The Georgia Lottery Corp. today announced that it has transferred a total of $20 billion for education to the state of Georgia since the lottery’s inception in 1993. Georgia Lottery President and CEO Gretchen Corbin presented Governor Nathan Deal with a ceremonial check in his office to mark the occasion.

“Now in its 25th year, the Georgia Lottery Corporation has made a significant difference for Georgia and in the lives of many of its citizens, as millions of students and their families have benefited from Georgia Lottery-funded HOPE Scholarships and Pre-K programs,” said Gov. Deal. “Thanks to the enduring quality of these programs, many students in Georgia will benefit from lottery funds twice, once at the beginning of their educational journeys as a Pre-K student, and again when seeking education beyond high school. The educational programs funded by the Georgia Lottery continue to lay the groundwork for Georgia’s evolving workforce and I congratulate all those who had a hand in bringing us to the $20 billion milestone, as they have helped to secure a brighter future for students in Georgia.”
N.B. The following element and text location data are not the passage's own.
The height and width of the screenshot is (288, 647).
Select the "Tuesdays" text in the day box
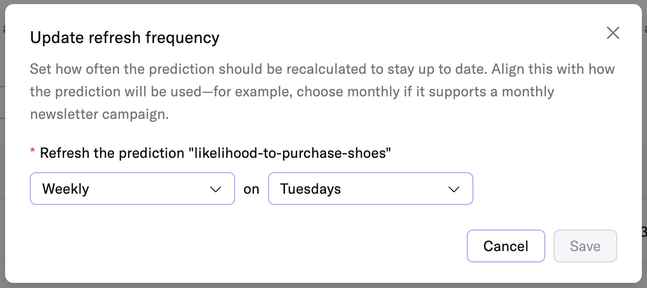310,189
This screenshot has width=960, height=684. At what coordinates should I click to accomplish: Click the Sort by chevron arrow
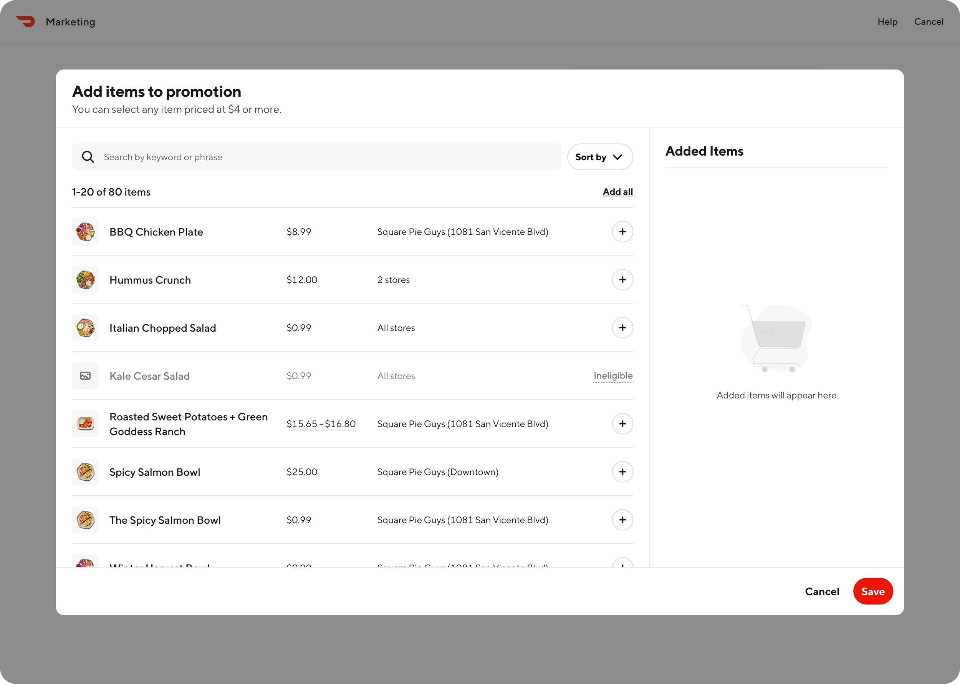click(x=617, y=157)
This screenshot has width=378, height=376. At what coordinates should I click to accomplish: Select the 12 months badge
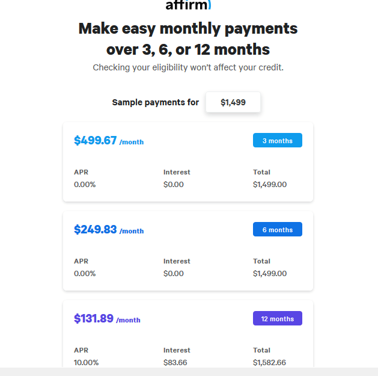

Since the Georgia Lottery began, more than 1.8 million students have benefited from HOPE programs, which include the HOPE Scholarship, HOPE Grant, Zell Miller Scholarship, Zell Miller Grant, HOPE GED Grant and HOPE Career Grant.

Additionally, more than 1.6 million 4-year-olds have received a jumpstart on their education with high-quality, Georgia Lottery-funded Pre-K.

“Our success directly impacts Georgia’s students and families, who benefit from the important educational programs that we fund,” Corbin said. “Reaching the $20-billion milestone is an achievement that all Georgians can celebrate.”

On average, the Georgia Lottery generates approximately $3 million every day for HOPE and Pre-K.

The Georgia Lottery commemorated its 25-year anniversary in June.

Since its first year, the Georgia Lottery Corp. has returned more than $20 billion to the state of Georgia for education. All Georgia Lottery profits go to pay for specific educational programs, including Georgia’s HOPE Scholarship Program and Georgia’s Pre-K Program. More than 1.8 million students have received HOPE, and more than 1.6 million 4-year-olds have attended the statewide, voluntary prekindergarten program.